Nigerian Rights

Q: My company is setting up operations in Lagos, Nigeria. I have been advised to draw up our new equal opportunities policy, but cannot find much material regarding the law. Can you assist please?

A: Surprisingly, although Nigeria is by far the most populated country in Africa and has a huge mix of ethnic groups and religions there is little or no protection under the law for most differences in personal characteristics.

Although the constitution prohibits discrimination on the grounds of sex, primarily due to the Muslim population in the north of the country legislation protecting women’s rights is largely absent. In 2015 The Gender and Equal Opportunities Bill failed in the Senate. This sought to give women equality in many areas – including employment.

Once again, in the northern states the penalty for any form of LGBT-related act is covered by the horrific Sharia law and the penalty is death by stoning. Elsewhere in the country, it is not a question of legal protection, but of severe persecution and the penalty for homosexual acts is fourteen years imprisonment.
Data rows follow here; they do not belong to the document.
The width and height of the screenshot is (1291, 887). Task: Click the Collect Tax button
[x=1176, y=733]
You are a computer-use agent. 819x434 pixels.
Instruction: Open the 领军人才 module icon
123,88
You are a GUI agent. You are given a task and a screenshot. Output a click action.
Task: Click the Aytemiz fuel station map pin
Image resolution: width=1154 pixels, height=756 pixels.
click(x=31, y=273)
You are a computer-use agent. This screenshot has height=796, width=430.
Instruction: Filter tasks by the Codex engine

The Labour Act offers no requirement for equal treatment for older workers. It does, however, contain provisions protecting children. The protection of individuals under the age of 18 is also safeguarded by the Child’s Right Act. Both pieces legislation dictate that children may only be engaged in light work in agricultural or domestic-related duties.

The constitution stipulates that no central or state governments may establish a state religion and prohibits discrimination on religious grounds. There are in operation sharia courts to cater for the Muslim population in the north of the country and section 204 of the criminal code forbids anyone to “insult a religion”. But that is where protection ends. In reality there is widespread racial and religious discrimination against minorities by state bodies and local employers – that touches not only on the ability to obtain employment, but also permission to build houses, obtain healthcare and even to vote.

Most Surprising of all, in a country that has historically been so riddled by ethnic tensions, there is no explicit legislation that protects race as a characteristic. The constitution prohibits discrimination on the grounds of ethnic groups, or community participation and place of origin, but this means very little in practice – especially for those who are from the Ibo or northern Nigerian minority groups.

Finally, there is one ray of hope in the field of disability. The Disability law strives to promote the integration of disabled individuals into employment. Currently, the state of Lagos also prohibits discrimination on the grounds of disability – through the State Special Peoples’ Law.

There is nothing to prevent you as a company operating your own equal opportunities policy, but it will not be backed up by serious statutory provisions.